巴西物理研究中心Diego Noguera团队研究了线性偏振光的量子电路复杂性。相关论文于2025年3月11日发表于《物理评论A》杂志上。

研究组探索了一种扩展到开放系统的量子电路复杂性。为了说明该方法，他们关注一个基本模型，其中状态的投影希尔伯特空间由欧几里德平面中的一组方向来描述。具体来说，研究了混合量子态在与一系列门相互作用时的动力学。后者的目标是精确地调整从参照物到目标的路径，使其尽可能与研究组选择的路径对齐。

该方法涉及对实数2×2密度矩阵序列的分析。这个数学模型在物理上由斯托克斯密度矩阵和门来举例说明，斯托克斯密度矩阵描述了准单色光束的线性偏振，门被视为量子偏振器，其状态也是实的2×2密度矩阵。偏振器线性偏振光之间的相互作用是在这种量子形式的背景下解释的。

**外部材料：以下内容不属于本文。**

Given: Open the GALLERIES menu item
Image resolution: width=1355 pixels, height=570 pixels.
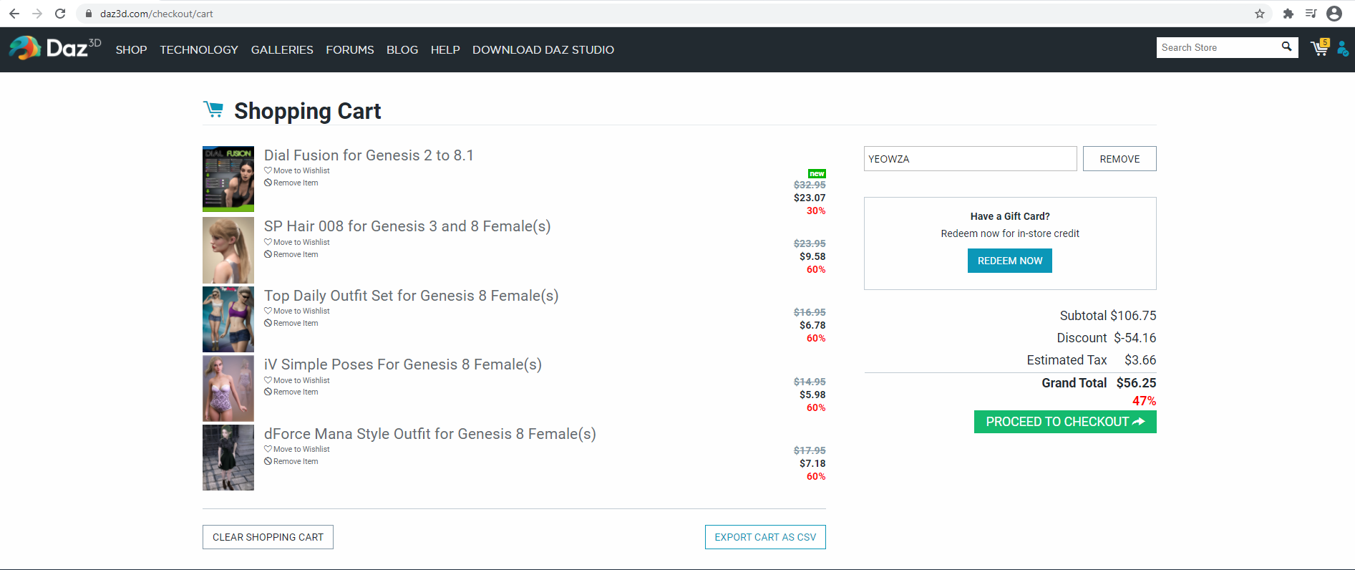Looking at the screenshot, I should pos(282,49).
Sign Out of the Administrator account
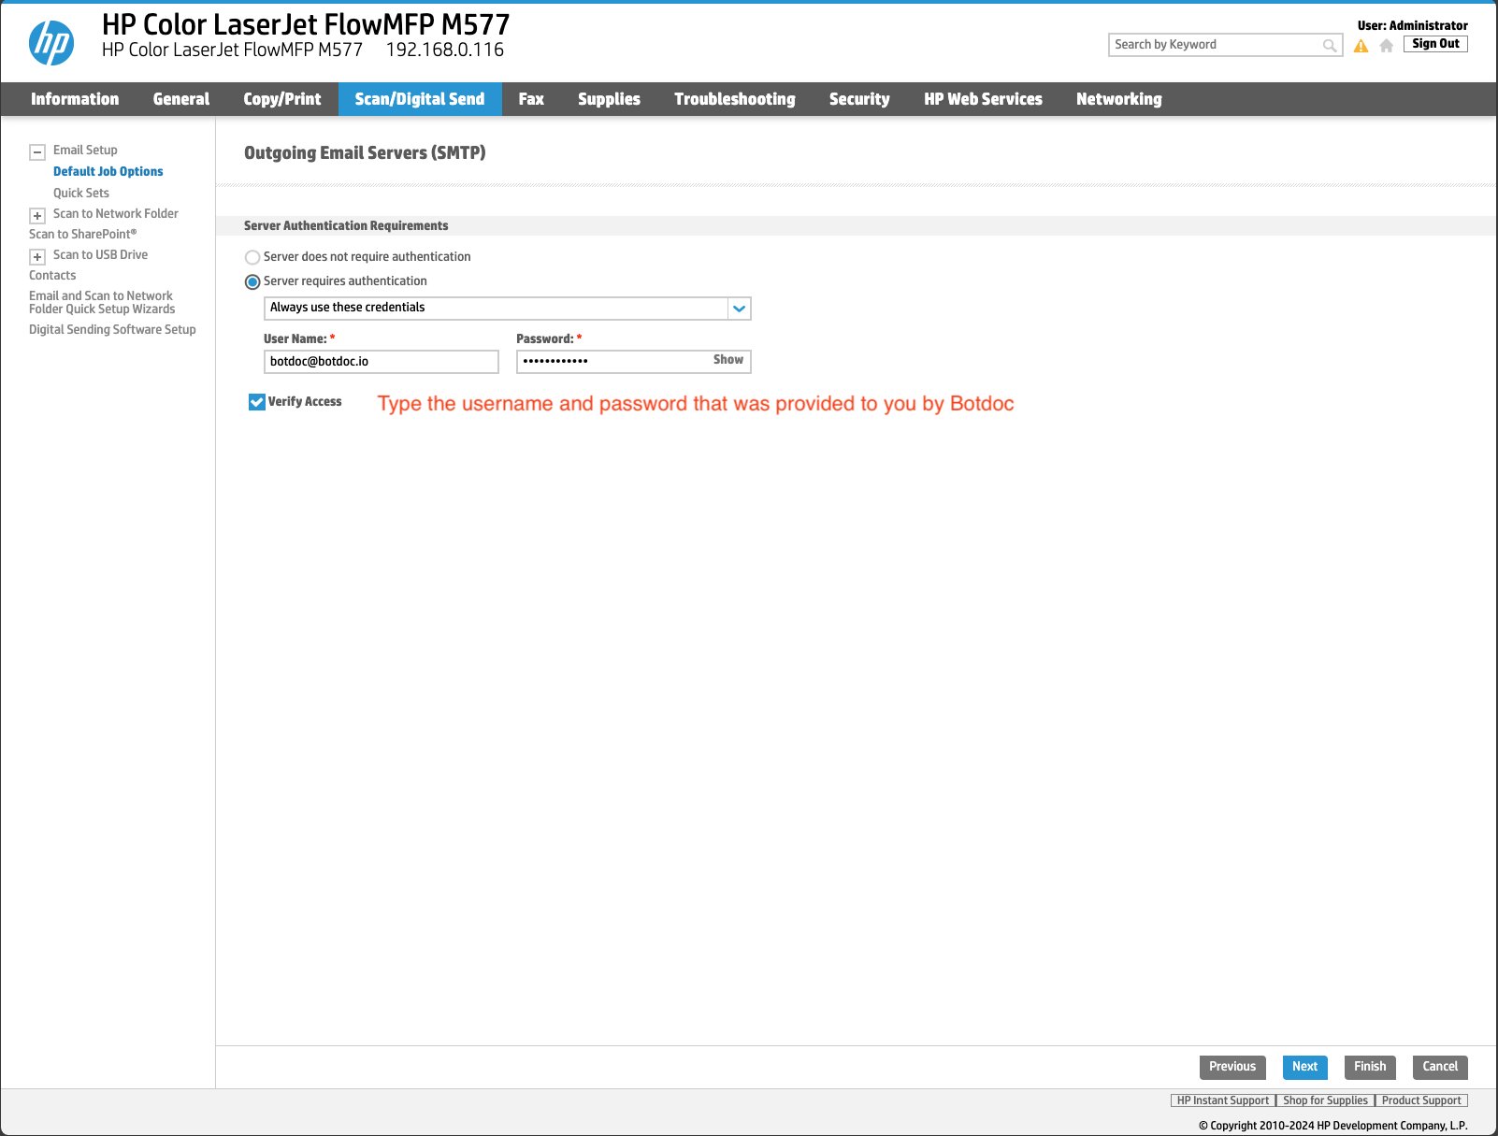The image size is (1498, 1136). (x=1434, y=44)
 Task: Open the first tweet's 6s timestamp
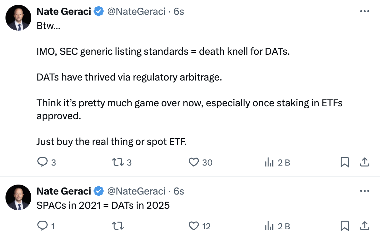click(x=179, y=12)
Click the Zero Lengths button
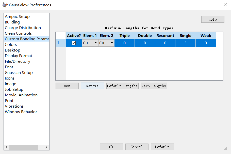231x154 pixels. (154, 86)
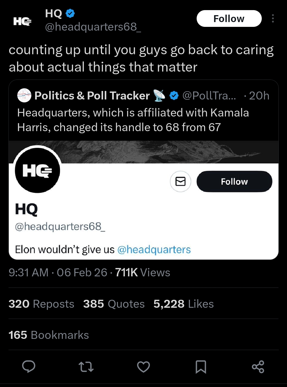View the 320 Reposts list
This screenshot has height=387, width=287.
[x=41, y=304]
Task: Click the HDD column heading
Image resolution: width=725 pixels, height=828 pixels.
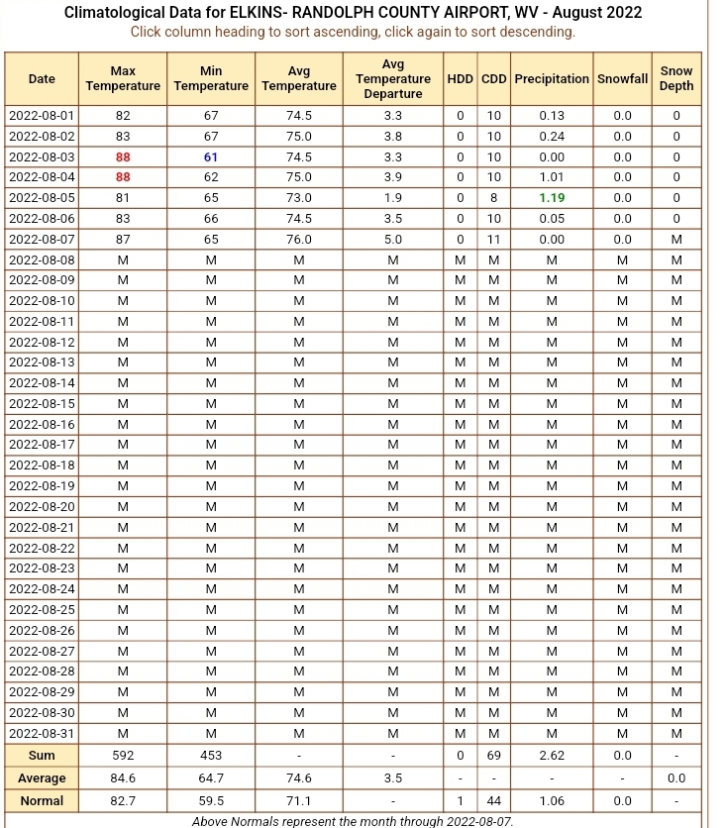Action: [x=461, y=78]
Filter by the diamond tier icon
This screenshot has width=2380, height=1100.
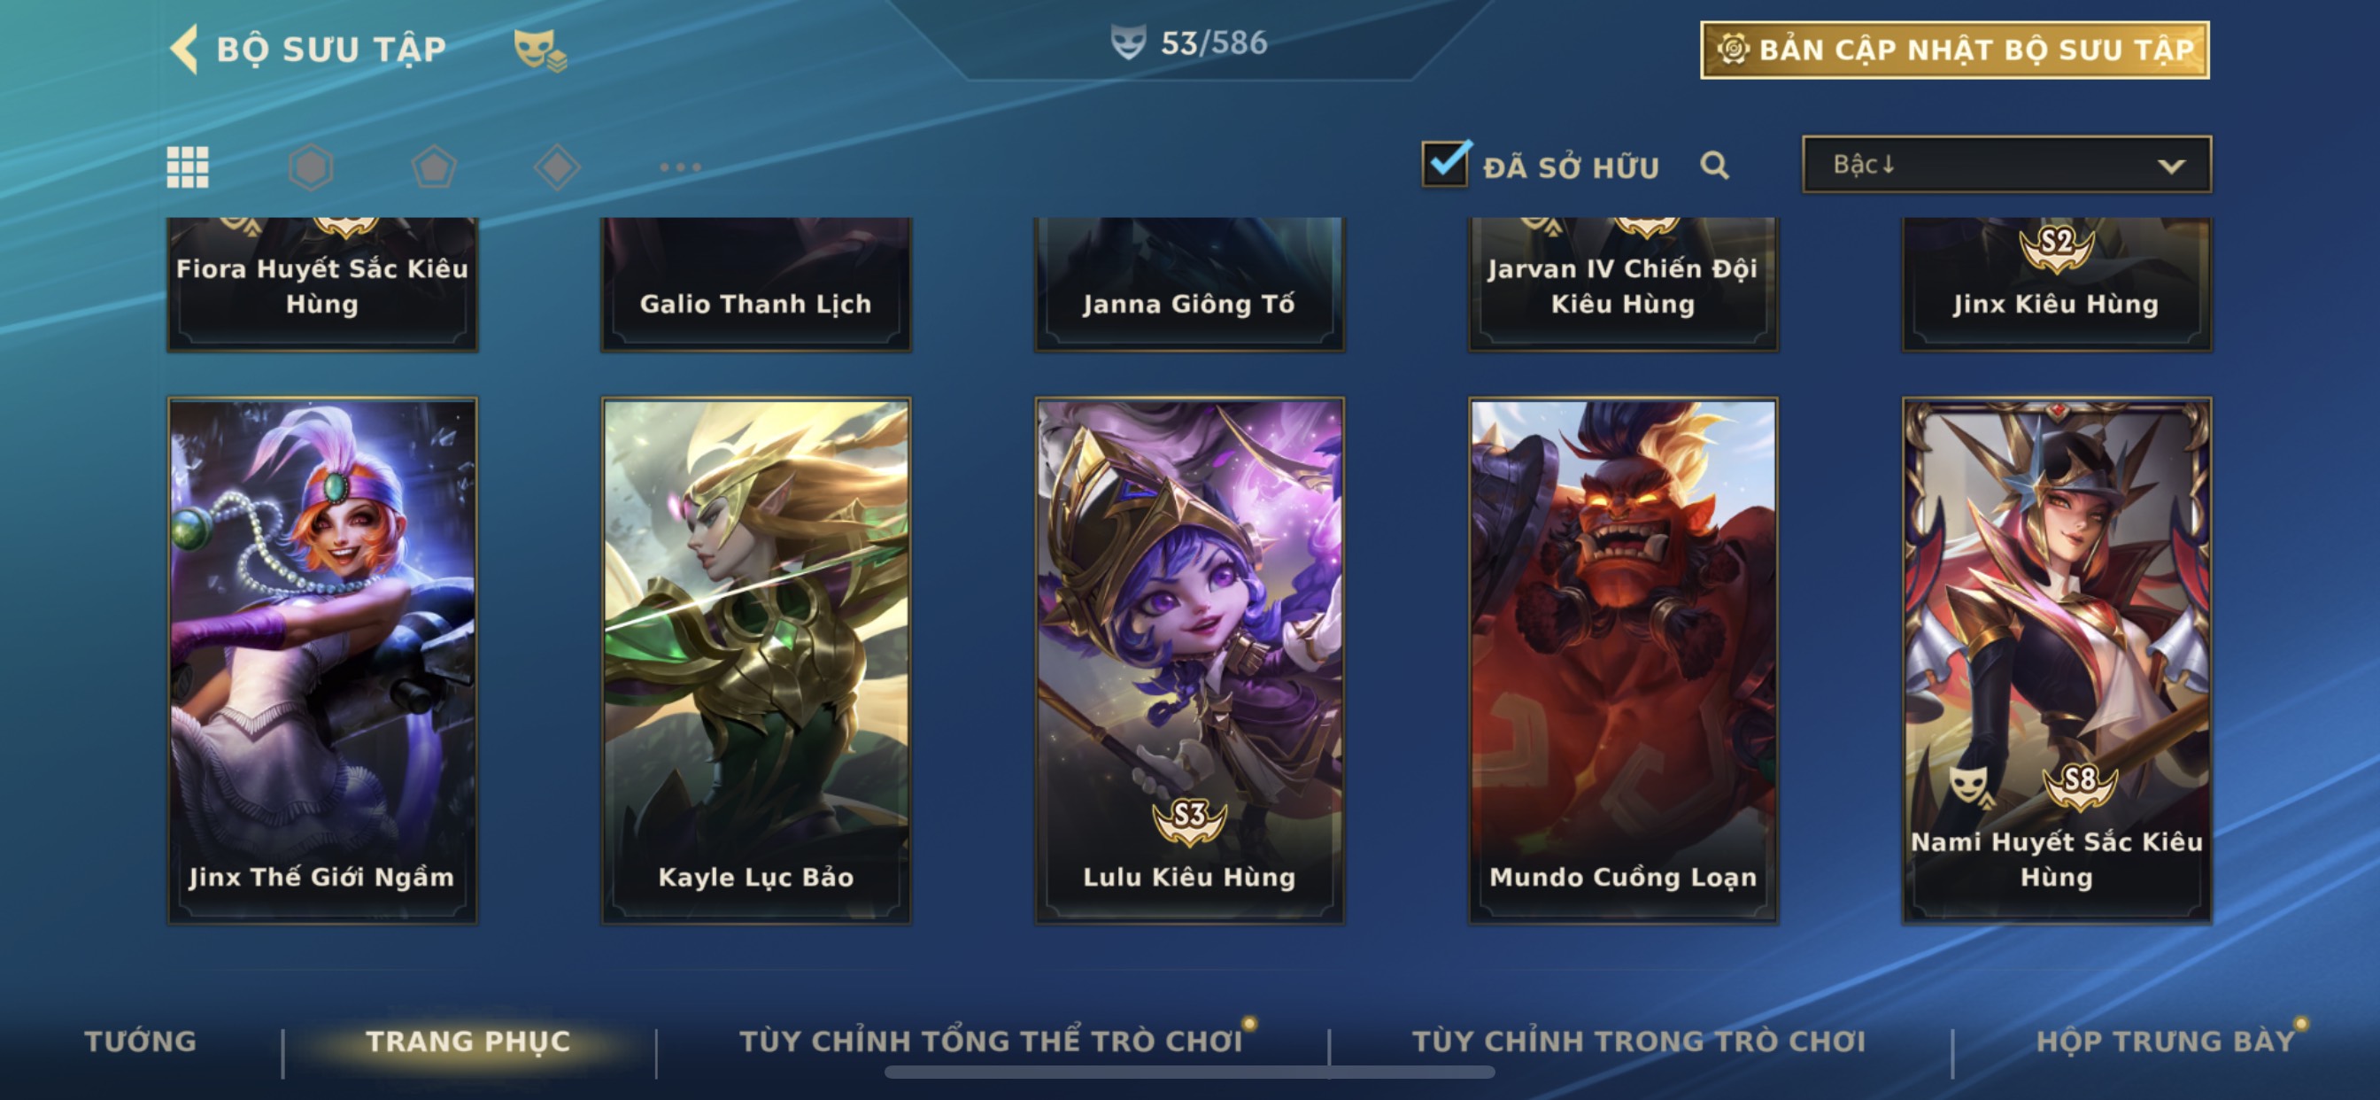[557, 167]
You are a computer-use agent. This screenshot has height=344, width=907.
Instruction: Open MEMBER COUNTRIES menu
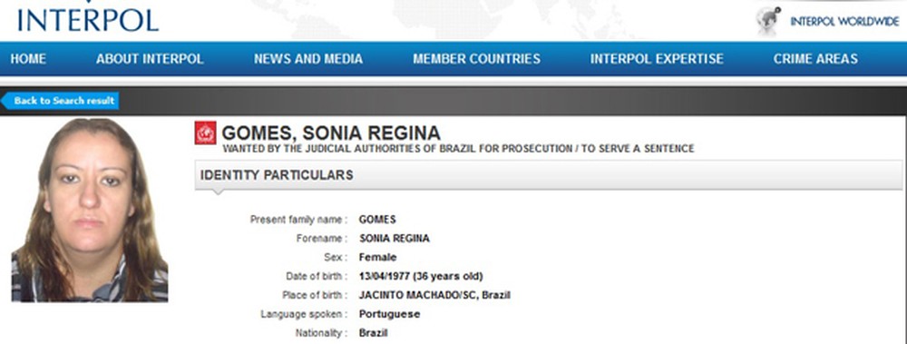click(477, 59)
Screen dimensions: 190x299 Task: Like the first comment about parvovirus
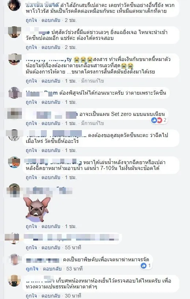pos(31,20)
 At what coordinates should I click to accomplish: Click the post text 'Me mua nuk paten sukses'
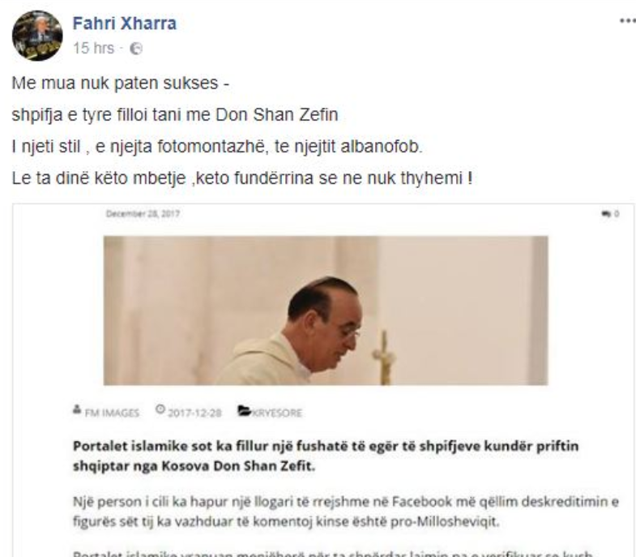click(x=121, y=84)
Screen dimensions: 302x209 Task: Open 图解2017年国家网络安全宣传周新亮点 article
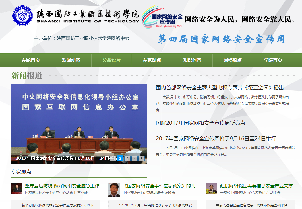click(x=200, y=123)
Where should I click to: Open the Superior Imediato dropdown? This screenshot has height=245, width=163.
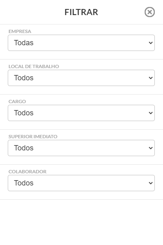click(81, 148)
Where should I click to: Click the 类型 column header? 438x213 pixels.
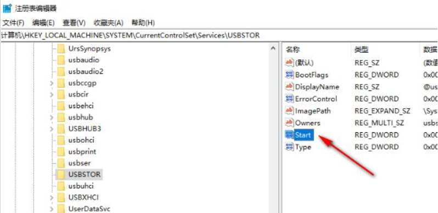[x=362, y=50]
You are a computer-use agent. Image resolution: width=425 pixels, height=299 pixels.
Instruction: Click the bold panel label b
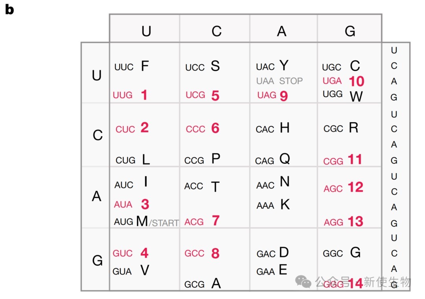coord(9,9)
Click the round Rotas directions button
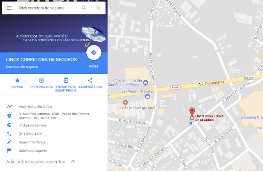Screen dimensions: 263x171 [x=94, y=52]
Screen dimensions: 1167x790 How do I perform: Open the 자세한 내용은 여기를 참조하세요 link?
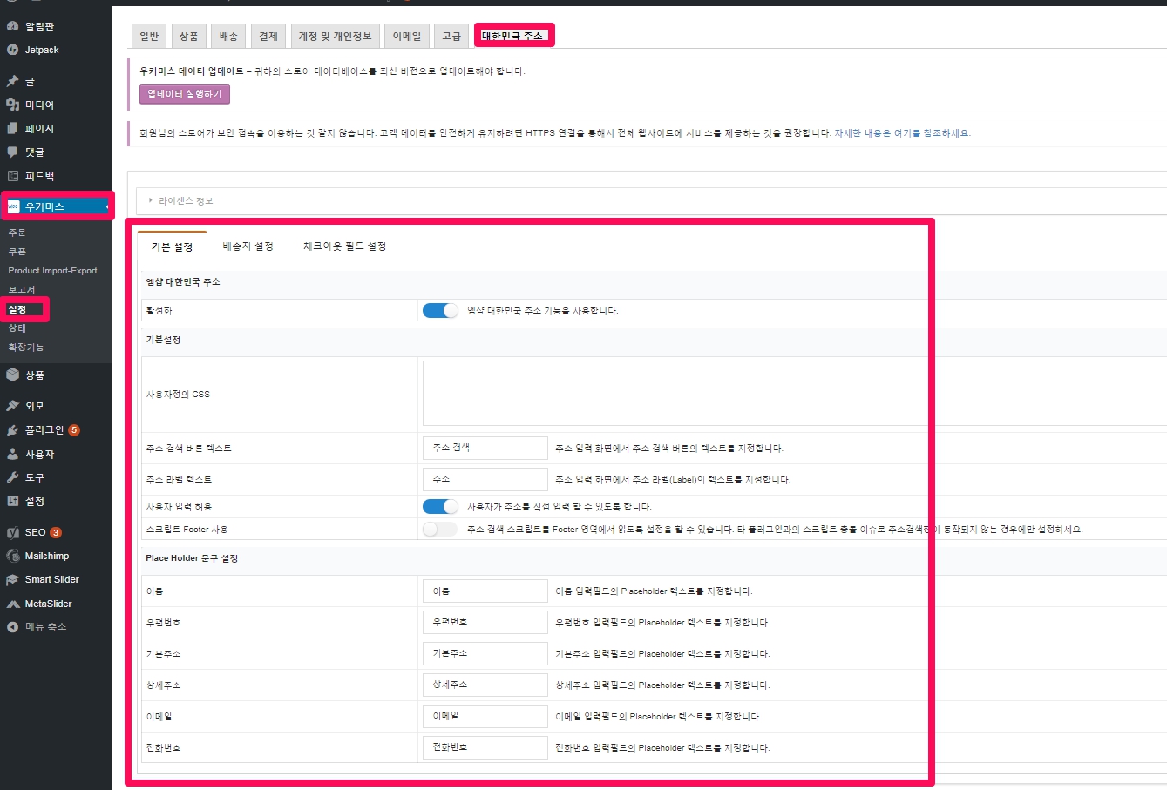point(902,133)
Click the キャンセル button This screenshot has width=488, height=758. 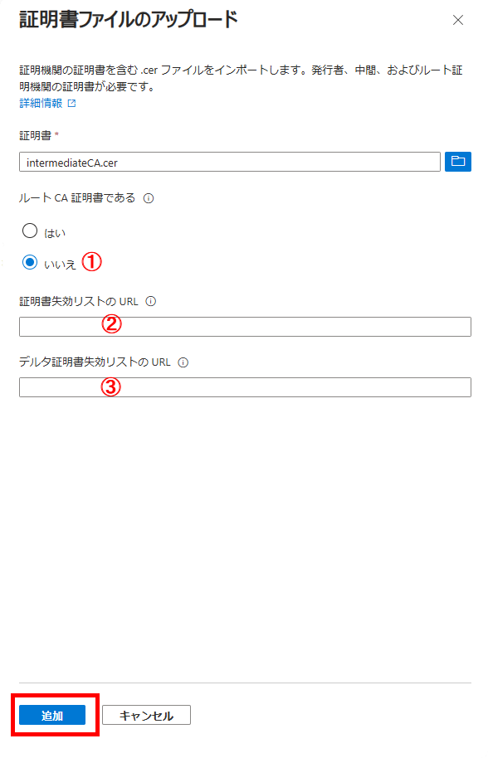tap(146, 715)
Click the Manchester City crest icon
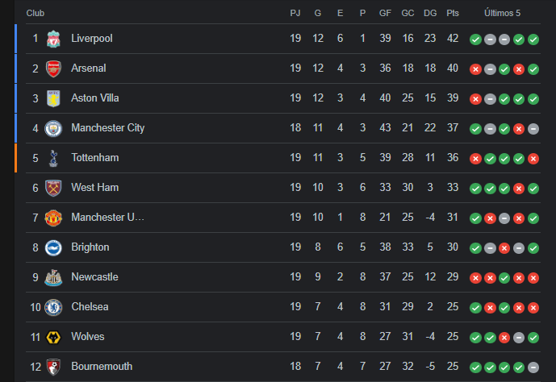The image size is (556, 382). 53,128
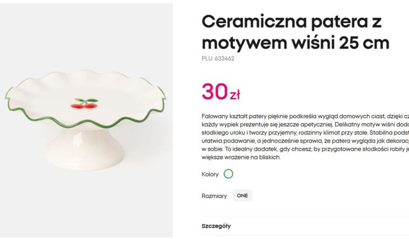
Task: Click the 'motywem wiśni 25 cm' title line
Action: [x=295, y=43]
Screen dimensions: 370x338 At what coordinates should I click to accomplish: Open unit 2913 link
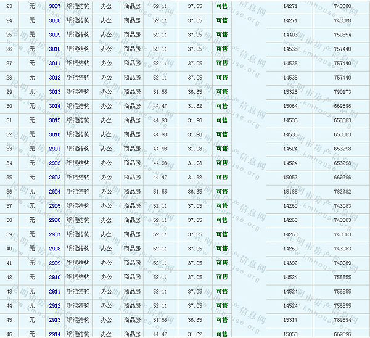pos(55,319)
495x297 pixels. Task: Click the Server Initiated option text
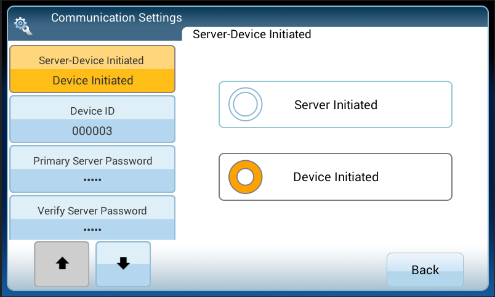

在连续门之间的时间间隔内，光的每个密度矩阵都以类似于Gorini-Kosakowski-Lindblad-Sudarshan（GKLS）过程的方式演变。值得注意的是，当考虑容差或准确性的上限时，研究组发现门的数量遵循幂律关系，这给出了复杂性的上限。

附：英文原文

Title: Quantum circuit complexity for linearly polarized light

Author: Evaldo M. F. Curado, Sofiane Faci, Jean-Pierre Gazeau, Tomoi Koide, Alan C. Maioli, Diego Noguera

Issue&Volume: 2025/03/11

Abstract: In this study, we explore a form of quantum circuit complexity that extends to open systems. To illustrate our methodology, we focus on a basic model where the projective Hilbert space of states is depicted by the set of orientations in the Euclidean plane. Specifically, we investigate the dynamics of mixed quantum states as they undergo interactions with a sequence of gates. The latter aim to accurately adjust the path from referent to target, aligning it as closely as possible with the path we have chosen. Our approach involves the analysis of sequences of real 2×2 density matrices. This mathematical model is physically exemplified by the Stokes density matrices, which delineate the linear polarization of a quasimonochromatic light beam, and the gates, which are viewed as quantum polarizers, whose states are also real 2×2 density matrices. The interaction between polarizer-linearly polarized light is construed within the context of this quantum formalism. Each density matrix for the light evolves in an approach analogous to a Gorini-Kossakowski-Lindblad-Sudarshan (GKLS) process during the time interval between consecutive gates. Notably, when considering an upper limit for the tolerance or accuracy, we unearth that the number of gates follows a power-law relationship which gives an upper bound of the complexity.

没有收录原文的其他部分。